Treg-Mediated Immune Tolerance and the Risk of Solid Cancers: Findings From EPIC-Heidelberg

Laboratory-based, mechanistic, and prognosis studies suggest that a shift from antitumor immunity towards tumor-immune tolerance plays a major role in carcinogenesis. However, prospective epidemiological studies on the consequences of differing immune tolerance levels prior to clinical manifestation are missing. A case-cohort study embedded in EPIC-Heidelberg was conducted comprising incident cases of breast (n = 399), colorectal (n = 185), lung (n = 149), and prostate (n = 378) cancer, which occurred during 6.6 years of follow-up, and a subcohort (n = 807).
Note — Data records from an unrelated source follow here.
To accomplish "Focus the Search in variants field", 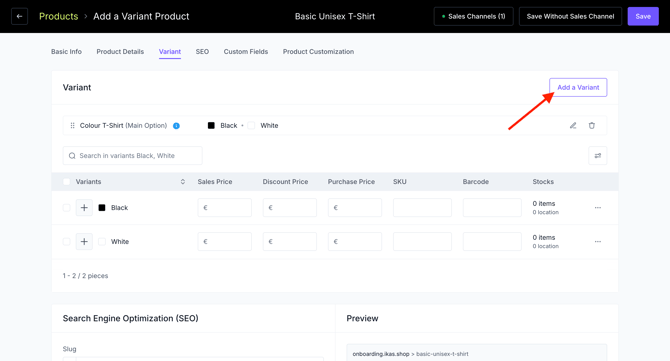I will [x=133, y=156].
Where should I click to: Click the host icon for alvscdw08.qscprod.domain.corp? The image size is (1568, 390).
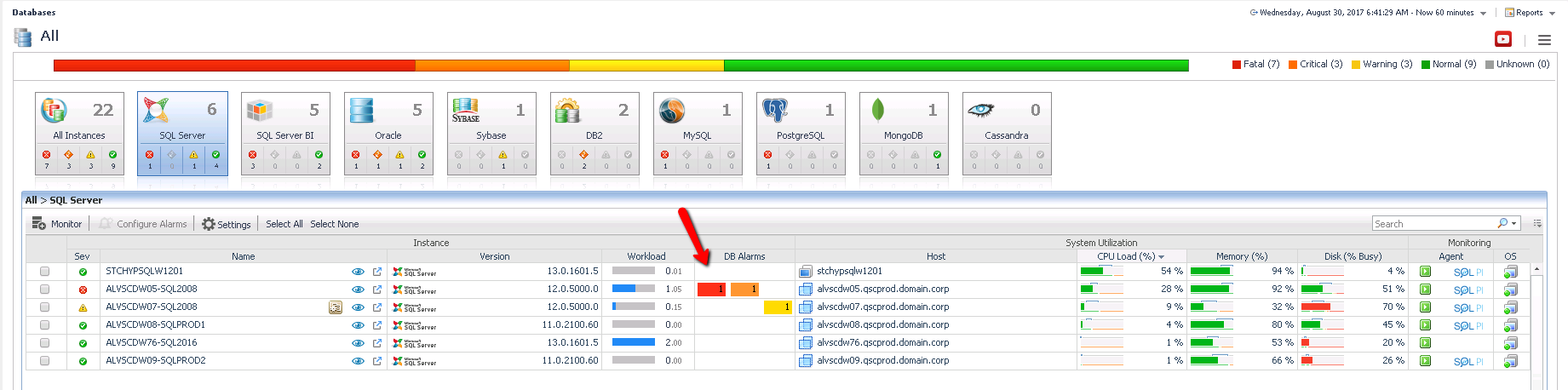point(806,325)
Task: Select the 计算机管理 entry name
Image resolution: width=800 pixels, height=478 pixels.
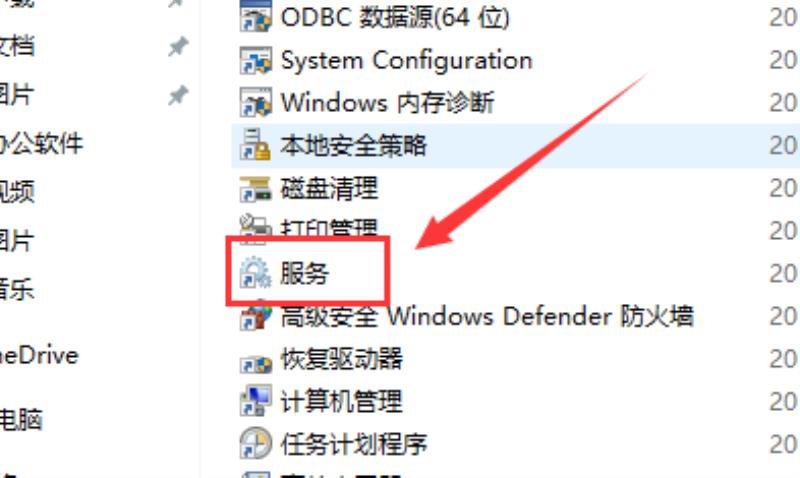Action: click(341, 401)
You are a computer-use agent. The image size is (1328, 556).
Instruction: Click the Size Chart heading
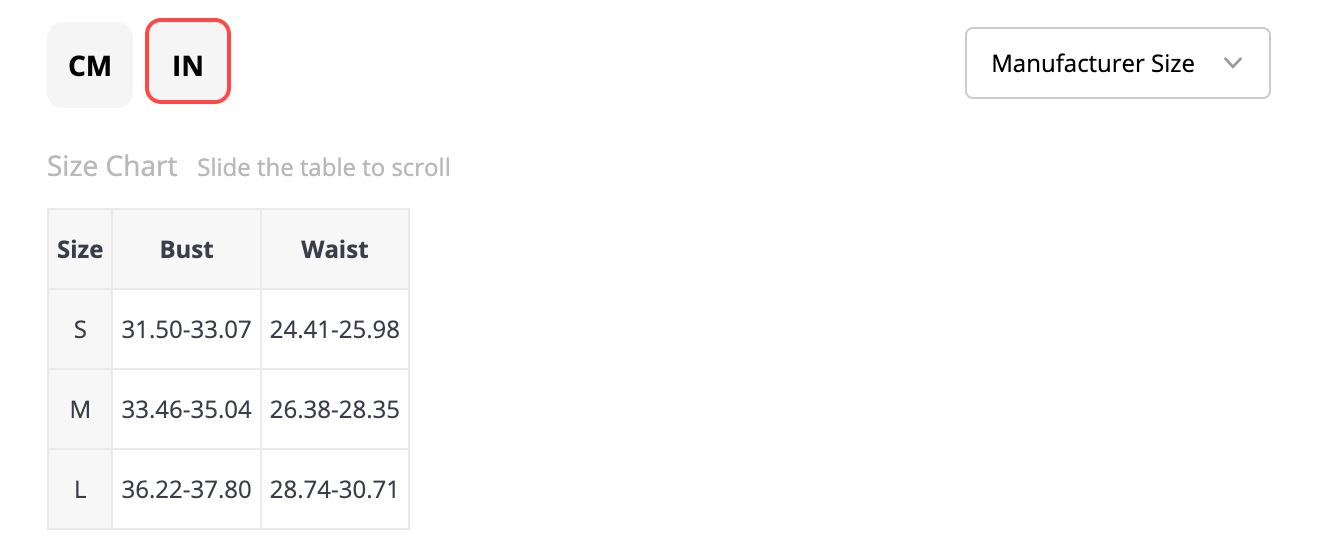112,166
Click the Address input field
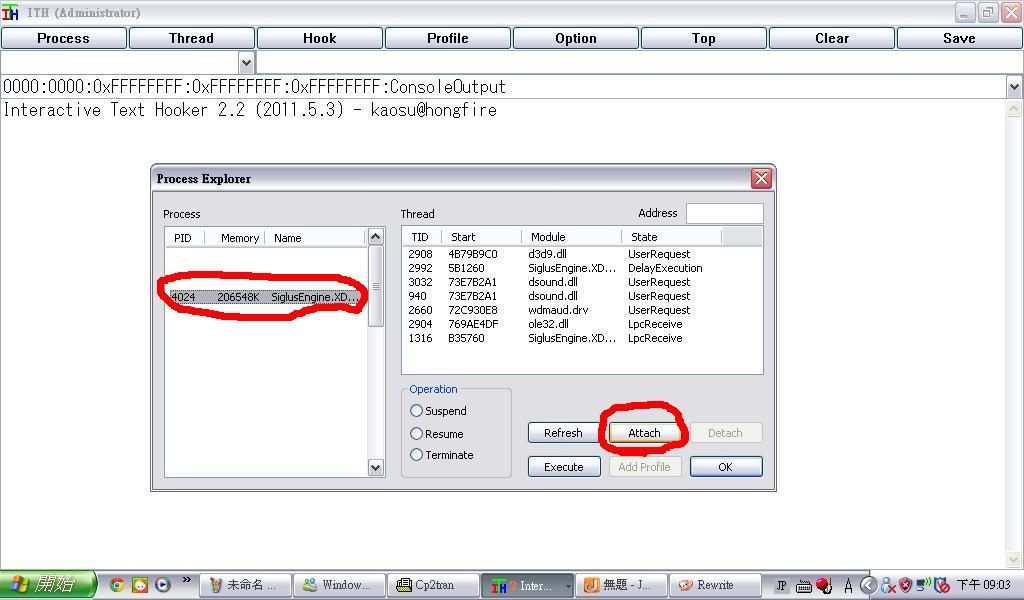 (724, 213)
Foxp3+ regulatory T-lymphocytes and CD3+ T-lymphocytes were measured by quantitative polymerase chain reaction-based DNA methylation analysis in prediagnostic leukocyte samples. Hazard ratios (HRs) for associations of cancer risk with the ratio of both parameters, the "cellular ratio of immune tolerance" (ImmunoCRIT), were estimated using Cox regression models. All statistical tests were two-sided. ImmunoCRIT values were positively associated with the risk of lung (highest vs lowest tertile, HR = 1.98, 95% confidence interval = 1.06 to 3.69, P trend = .0263) and colorectal cancer (HR = 1.59, 95% CI = 0.99 to 2.54, P trend = .0069) after multivariable adjustment, but not with prostate cancer risk. Regarding breast cancer significant heterogeneity by estrogen receptor (ER) status was observed (P heterogeneity = .02), and the ImmunoCRIT was associated with the risk of ER-negative breast cancer (HR = 3.34, 95% CI = 1.52 to 7.35, P trend ≤ .001), but not ER-positive breast cancer. The present study indicates that increased peripheral immune tolerance may be an independent risk factor for lung, colorectal, and ER-negative breast cancer, whereas its role on the development of prostate and ER-positive breast tumors remains uncertain.